Dass Putin den Angriff auf die gesamte Ukraine angeordnet hat und sich voraussichtlich (natürlich kann auch ich die zukünftigen Entwicklungen nicht in Gänze abschätzen) eben nicht mit einem Kompromiss oder der Abspaltung der selbsternannten Volksrepubliken auf dem Gebiet der Ostukraine zufrieden geben wird.
Putin trauert dem Einfluss der Sowjetunion in der Welt hinterher, nicht dem Kommunismus beziehungsweise dessen Grundsatz der Gleichheit. Und genau hier kommt die Rolle des Westens ins Spiel: Ja, Putins Verhalten kann dieser Tage als narzisstisch gesehen werden – doch welchen Einfluss hat es, wenn der einflussreichste Teil des Westen, die USA, Russland als „Regionalmacht“ bezeichnen (Zitat Barack Obama, 2014)? Ich glaube nicht, dass derartige Aussagen auf den allgemeinen Konflikt des Westens mit den ehemaligen Ostblockstaaten? Ich glaube nicht, dass so etwas zur Deeskalation beiträgt, die es schon seit Jahren gebraucht hätte.
Und diese Aussagen liegen nicht immer acht Jahre zurück: Die Aussagen Obamas gehen in eine ähnliche Richtung wie die seines ehemaligen Vizepräsidenten Joe Biden, der noch in der Verhandlungsphase vor Beginn des völkerrechtswidrigen Angriffskrieges Russlands die Pipeline Nord-Stream 2 auf Eis legen wollte, obwohl so gar nicht in seinem Zuständigkeitsfeld liegt, noch bevor die deutsche Bundesregierung derartige Sanktionen ankündigte.

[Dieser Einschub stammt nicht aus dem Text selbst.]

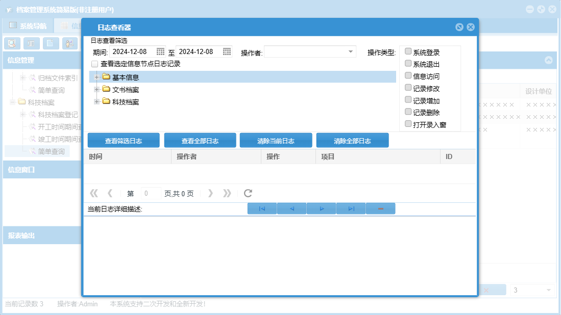The width and height of the screenshot is (561, 315).
Task: Sort by the 操作者 column header
Action: tap(187, 156)
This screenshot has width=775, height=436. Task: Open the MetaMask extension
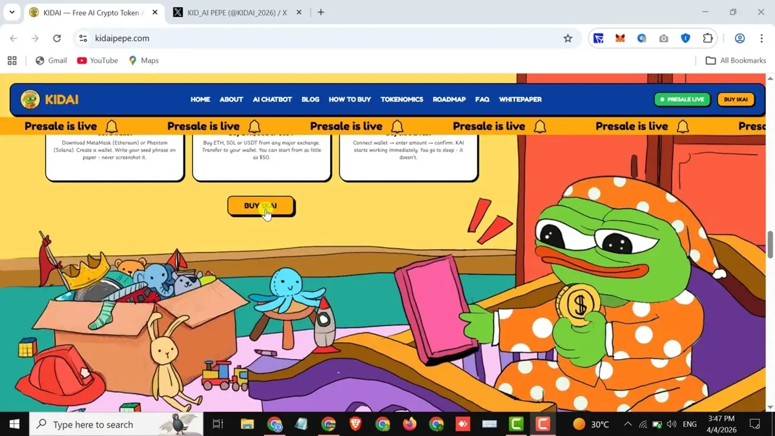[x=620, y=38]
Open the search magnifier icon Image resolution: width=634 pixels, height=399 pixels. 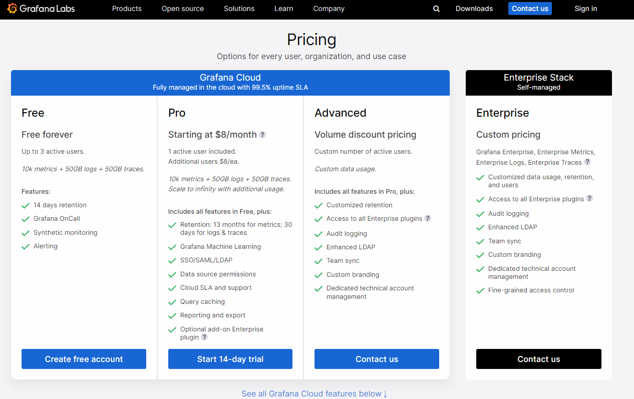[436, 9]
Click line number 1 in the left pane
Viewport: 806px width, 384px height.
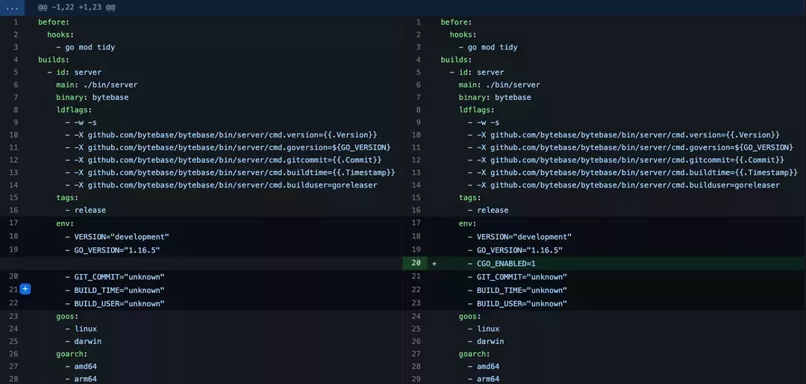pos(15,22)
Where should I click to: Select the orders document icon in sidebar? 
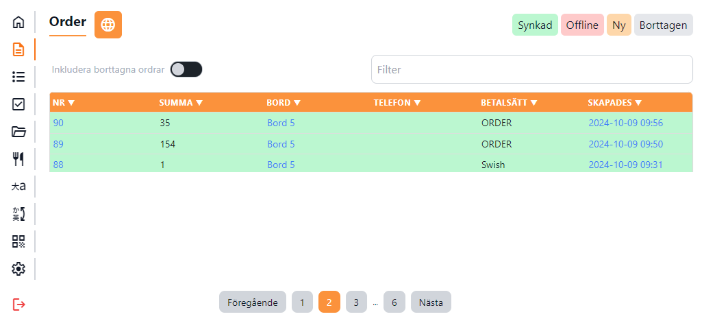18,49

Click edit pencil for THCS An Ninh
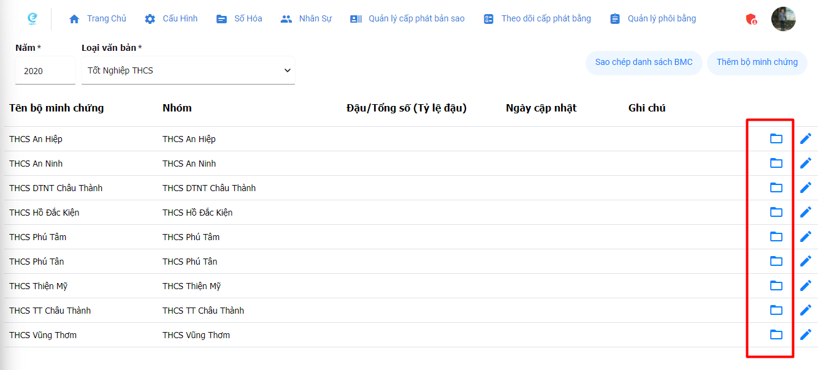point(806,163)
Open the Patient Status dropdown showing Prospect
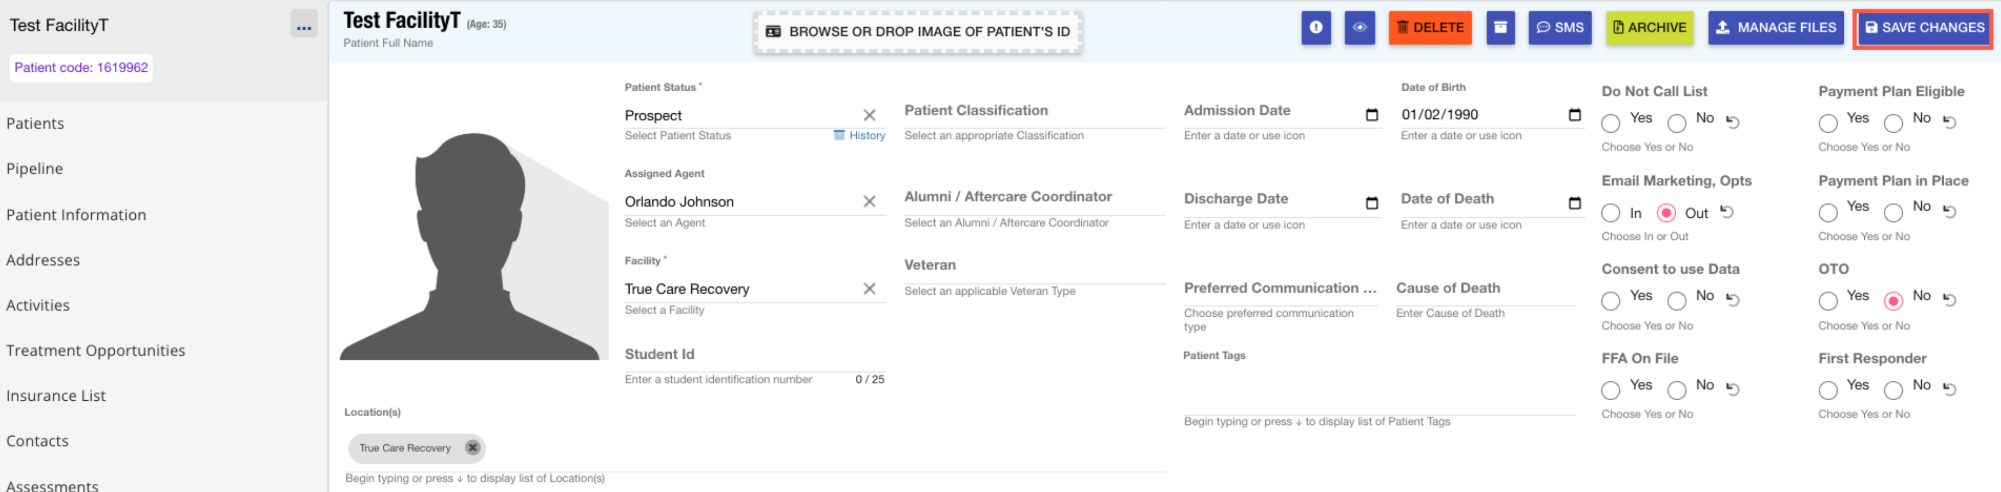 738,116
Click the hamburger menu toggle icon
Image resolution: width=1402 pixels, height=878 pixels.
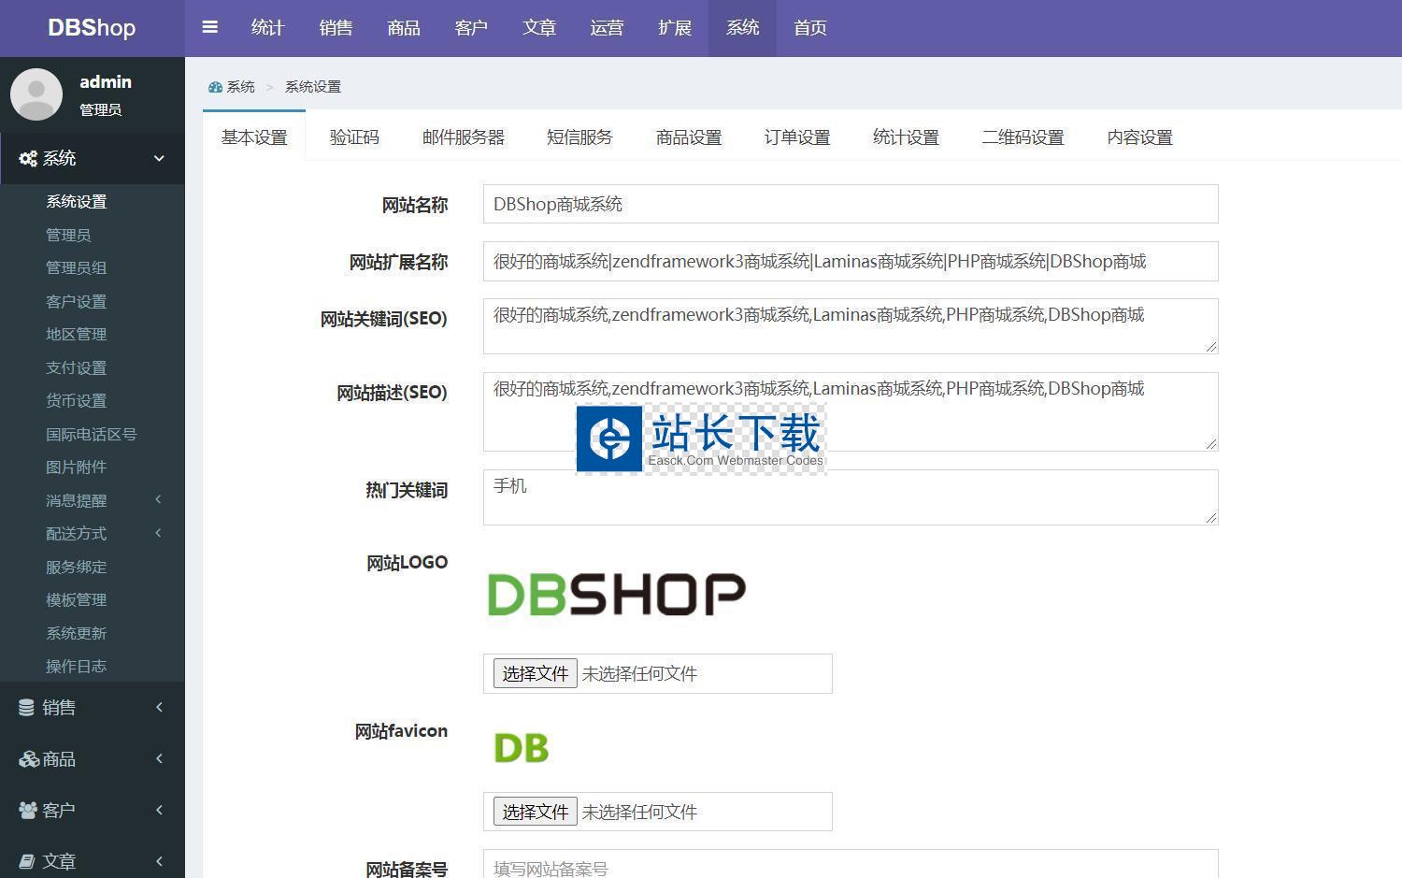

Sicher, die Abhängigkeit Deutschlands von russischen Gasimporten ist zu groß und ja, die unethische Lobbyarbeit beispielsweise des Bundeskanzlers a. D., Gerhard Schröder ist äußerst verwerflich, doch: Auch die USA haben wirtschaftliche Interessen, wollen beispielsweise ihr Fracking-Gas verkaufen.
Daher beschreibe ich in meinem Artikel auch die Notwendigkeit eines diplomatisch neutralen Europas, oder mindestens diplomatisch neutralen Deutschlands: Sollte der Krieg in der Ukraine nicht zu einem atomaren eskalieren, wird er nicht der letzte sein, sollte der derzeitige Status quo in dieser Hinsicht einfach aufrecht erhalten werden. Langfristig muss die Wurzel des Problems, das Kriege hervorrufen oder weiter in die Eskalation treiben kann, erkannt werden.
Deshalb möchte ich auch meine Forderung nach einer tiefgreifenden Veränderung und der perspektivischen Überwindung des nationalstaatlichen Systems hervorheben, dass die Menschheit eher spaltet als dass es zu irgendetwas beiträgt.
Mit dem Schlusssatz des Artikels „Krieg“ wollte ich keinesfalls den Ukrainekrieg verharmlosen. Wie sich dieser in der nächsten Zeit entwickeln wird, bleibt abzuwarten – so auch historische Vergleiche.
Abschließend möchte ich allen danken, die sich an der Diskussion zu diesem und allen anderen Einträgen dieses Blogs beteiligen und einmal mehr meine Solidarität gegenüber den Menschen in der Ukraine ausdrücken.